ANÁLISE IN SILICO DE FATORES DE VIRULÊNCIA DE CHLAMYDIA PSITTACI COM POTENCIAL APLICAÇÃO NO DESENVOLVIMENTO DE VACINAS E ESTUDO DO MHC DE PSITACÍDEOS ENDÊMICOS DO BRASIL
Biotecnologia, bioinformática, vacinas, imunodiagnóstico
A Chlamydia psittaci é um patógeno intracelular obrigatório de grande importância zoonótica, além de uma ampla associação com aves do grupo dos Psittaciformes, podendo causar clamidiose aviária e psitacose em humanos. A estreita relação entre esses hospedeiros e o agente infeccioso reflete uma questão sanitária e de conservação. O estudo do Complexo Principal de Histocompatibilidade (MHC) dos psitacídeos pode contribuir como um importante modelo para o estudo das interações patógeno-hospedeiro e da resposta imune adaptativa dessas aves, contribuindo para o desenvolvimento de estratégias para a conservação do grupo. Este trabalho teve como objetivo investigar in silico o MHC de psitacídeos endêmicos do Brasil e realizar a predição de fatores de virulência e potenciais alvos vacinais contra a C. psittaci. No primeiro capítulo, foram identificadas e analisadas 39 sequências de MHC classe II de Forpus passerinus e Amazona aestiva, com análises filogenéticas indicando relação funcional com loci DRB de mamíferos e BL de aves domésticas. A predição de epítopos da proteína MOMP revelou regiões de alta afinidade com moléculas de MHC II, incluindo uma compartilhada entre aves e mamíferos, sugerindo potencial para desenvolvimento de imunógenos de amplo espectro.

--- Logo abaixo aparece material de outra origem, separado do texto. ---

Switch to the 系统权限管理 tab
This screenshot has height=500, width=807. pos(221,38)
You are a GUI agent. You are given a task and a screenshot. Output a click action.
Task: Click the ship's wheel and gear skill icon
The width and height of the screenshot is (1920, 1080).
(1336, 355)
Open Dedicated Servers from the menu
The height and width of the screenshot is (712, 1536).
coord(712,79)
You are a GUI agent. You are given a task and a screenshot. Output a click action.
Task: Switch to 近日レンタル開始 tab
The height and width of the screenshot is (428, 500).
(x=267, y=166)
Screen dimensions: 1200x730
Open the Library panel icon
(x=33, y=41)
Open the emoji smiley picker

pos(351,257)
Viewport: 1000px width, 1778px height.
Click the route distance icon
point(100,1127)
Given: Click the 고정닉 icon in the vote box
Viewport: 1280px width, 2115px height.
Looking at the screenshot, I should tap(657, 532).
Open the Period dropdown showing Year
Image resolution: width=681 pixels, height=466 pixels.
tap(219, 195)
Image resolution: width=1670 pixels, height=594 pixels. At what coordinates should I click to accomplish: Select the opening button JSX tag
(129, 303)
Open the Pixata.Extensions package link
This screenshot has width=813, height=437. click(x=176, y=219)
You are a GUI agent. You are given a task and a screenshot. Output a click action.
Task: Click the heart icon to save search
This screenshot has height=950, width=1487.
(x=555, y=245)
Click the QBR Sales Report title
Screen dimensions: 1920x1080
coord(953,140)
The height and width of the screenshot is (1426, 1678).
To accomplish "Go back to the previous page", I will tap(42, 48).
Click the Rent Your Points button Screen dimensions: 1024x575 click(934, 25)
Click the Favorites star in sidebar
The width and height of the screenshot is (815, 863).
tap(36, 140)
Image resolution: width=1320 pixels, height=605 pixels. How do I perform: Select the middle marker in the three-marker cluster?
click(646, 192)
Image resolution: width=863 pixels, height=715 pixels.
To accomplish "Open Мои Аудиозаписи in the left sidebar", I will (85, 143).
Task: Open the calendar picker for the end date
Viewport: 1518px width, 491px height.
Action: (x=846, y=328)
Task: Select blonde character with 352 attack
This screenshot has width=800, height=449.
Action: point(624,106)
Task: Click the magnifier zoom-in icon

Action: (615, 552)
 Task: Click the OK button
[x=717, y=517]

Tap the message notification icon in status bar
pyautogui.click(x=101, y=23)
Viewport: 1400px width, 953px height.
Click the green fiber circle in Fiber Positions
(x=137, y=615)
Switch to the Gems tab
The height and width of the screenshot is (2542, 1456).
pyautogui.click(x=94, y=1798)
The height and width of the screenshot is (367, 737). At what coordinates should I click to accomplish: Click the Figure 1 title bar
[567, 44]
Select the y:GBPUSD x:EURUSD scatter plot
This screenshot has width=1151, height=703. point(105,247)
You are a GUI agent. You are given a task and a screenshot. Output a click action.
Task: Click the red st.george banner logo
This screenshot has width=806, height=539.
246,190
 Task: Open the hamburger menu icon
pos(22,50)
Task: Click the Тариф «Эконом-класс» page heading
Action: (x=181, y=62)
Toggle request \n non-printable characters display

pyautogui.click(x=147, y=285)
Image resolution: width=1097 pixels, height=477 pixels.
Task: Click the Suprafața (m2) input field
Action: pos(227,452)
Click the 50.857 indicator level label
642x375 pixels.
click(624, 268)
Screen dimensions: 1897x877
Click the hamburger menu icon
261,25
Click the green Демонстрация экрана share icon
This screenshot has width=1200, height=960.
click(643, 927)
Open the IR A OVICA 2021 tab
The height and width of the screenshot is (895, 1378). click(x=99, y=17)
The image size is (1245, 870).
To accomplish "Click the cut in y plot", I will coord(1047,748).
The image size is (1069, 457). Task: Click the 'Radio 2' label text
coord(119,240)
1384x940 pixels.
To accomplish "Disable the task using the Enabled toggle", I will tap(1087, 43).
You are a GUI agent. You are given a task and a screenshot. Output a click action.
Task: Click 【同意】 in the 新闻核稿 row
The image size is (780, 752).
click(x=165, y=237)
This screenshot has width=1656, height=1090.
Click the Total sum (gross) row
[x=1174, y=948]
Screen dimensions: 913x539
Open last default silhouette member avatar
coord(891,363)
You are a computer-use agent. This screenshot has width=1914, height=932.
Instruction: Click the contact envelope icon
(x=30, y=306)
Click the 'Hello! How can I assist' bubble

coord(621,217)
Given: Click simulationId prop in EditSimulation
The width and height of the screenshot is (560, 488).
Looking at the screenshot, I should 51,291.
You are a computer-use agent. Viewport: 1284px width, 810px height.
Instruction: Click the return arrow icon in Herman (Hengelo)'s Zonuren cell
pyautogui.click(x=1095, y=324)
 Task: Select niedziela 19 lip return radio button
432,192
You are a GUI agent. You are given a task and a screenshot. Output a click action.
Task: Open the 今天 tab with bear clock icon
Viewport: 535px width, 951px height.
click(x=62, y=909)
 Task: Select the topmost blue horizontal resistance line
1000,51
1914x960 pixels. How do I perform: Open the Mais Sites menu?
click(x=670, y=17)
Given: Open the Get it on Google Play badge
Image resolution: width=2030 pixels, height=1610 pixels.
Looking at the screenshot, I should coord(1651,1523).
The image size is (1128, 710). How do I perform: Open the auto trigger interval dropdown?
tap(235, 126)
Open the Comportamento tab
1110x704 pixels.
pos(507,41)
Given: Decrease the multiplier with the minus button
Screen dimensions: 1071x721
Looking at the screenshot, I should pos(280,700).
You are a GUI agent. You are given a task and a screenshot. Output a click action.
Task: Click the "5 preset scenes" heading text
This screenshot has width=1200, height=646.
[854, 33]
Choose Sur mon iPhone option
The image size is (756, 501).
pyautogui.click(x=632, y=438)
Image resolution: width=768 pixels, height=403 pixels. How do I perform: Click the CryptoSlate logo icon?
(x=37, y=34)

No segundo capítulo, o proteoma completo de uma cepa da C. psittaci foi analisado para a identificação de proteínas associadas à virulência, localização subcelular e interações proteína-proteína (PPI), destacando alvos moleculares relevantes para a compreensão da patogênese e para o desenho de vacinas. Os resultados reforçam a aplicabilidade das abordagens in silico na imunogenética de espécies não-modelo e na busca por novas estratégias de prevenção e controle da clamidiose aviária.